### **Code to extract ant and larva tracking data form the .mat file outputs of AnTrax for the brood care assay.**

##### This script expects a directory structure of that found in the directory '.../Sample_data_brood_care_assay/antrax/antdata'.
##### Running this script will result in the timedata_C*.csv and stats.csv files in the directory '.../Sample_data_brood_care_assay/antrax/analysis'.
##### These .csv files are used in downstream visualization and analysis steps.
##### *Note: if working on MacOS, a ".DS_Store" file may be added to the 'antdata' directory, which must be deleted for this script to run.*
##### *To delete the file, run the following in Terminal:*  find /path/to/antrax/antdata -name ".DS_Store" -delete

In [None]:
import h5py
import os
import glob
import numpy as np
import pandas as pd
from natsort import natsorted


#create global variable of type empty dataframe to store the stats for every ant in the experitment.
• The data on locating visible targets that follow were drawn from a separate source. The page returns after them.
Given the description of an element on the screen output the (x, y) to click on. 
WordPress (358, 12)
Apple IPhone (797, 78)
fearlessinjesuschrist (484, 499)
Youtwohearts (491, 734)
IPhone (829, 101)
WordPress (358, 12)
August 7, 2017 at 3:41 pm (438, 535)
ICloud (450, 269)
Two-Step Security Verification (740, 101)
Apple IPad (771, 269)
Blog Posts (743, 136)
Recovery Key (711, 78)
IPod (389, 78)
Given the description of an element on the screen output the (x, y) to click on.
This will be used for downstream analyses.
#the measures in df_stats will include the following: the number of tracked frames, proportion of tracked frames, and the frame at which the ant first detecdts the larvae. 
#These measures will be used to determine the quality of the tracking data.
df_stats = pd.DataFrame()
path = '/Users/Alex/Desktop/Broodcare_assay_Code_&_Sample_data/antrax/antdata/'
save_path = '/Users/Alex/Desktop/Broodcare_assay_Code_&_Sample_data/antrax/analysis/'

# make a list of all directories in the path
directories = os.listdir(path)
directories = natsorted(directories)

for directory in directories:
    path1 = path + directory
    all_files = glob.glob(os.path.join(path1, "xy_*.mat"))
    all_files = natsorted(all_files)

    #initialize an empty dataframe to store the concatenated data for each directory
    df_data = pd.DataFrame()
    

    #now loop through all files in the current directory
    for file in all_files:
        #load the current file
        with h5py.File(file, 'r') as f:
            #get the keys of the current file
            keys = list(f.keys()) #these will be ['Ant', 'Larva']
            
            # load the data for each of keys "Ant" and "Larva"
            data = f['Ant'][:]  # Load the data
            data2 = f['Larva'][:]  # Load the data

        # Convert to Pandas DataFrames
        df = pd.DataFrame(data)
        df2 = pd.DataFrame(data2)
        #transpose the dataframes
        df = df.T
        df2=df2.T

        #concatenate the two dataframes horizontally
        df3 = pd.concat([df, df2], axis=1)

        #concatenate df3 with df_data vertically
        df_data = pd.concat([df_data, df3], axis=0, ignore_index=True)


        
    #The next several steps take the concatenated data, and process it to convert it to timedata_*.csv and extract stats used for various plotting and downstream analyses
    #rename the columns in df_data
    df_data.columns = ['Ant x', 'Ant y', 'ant or', 'ass', 'Larva x', 'Larva y', 'Larva or', 'ass type']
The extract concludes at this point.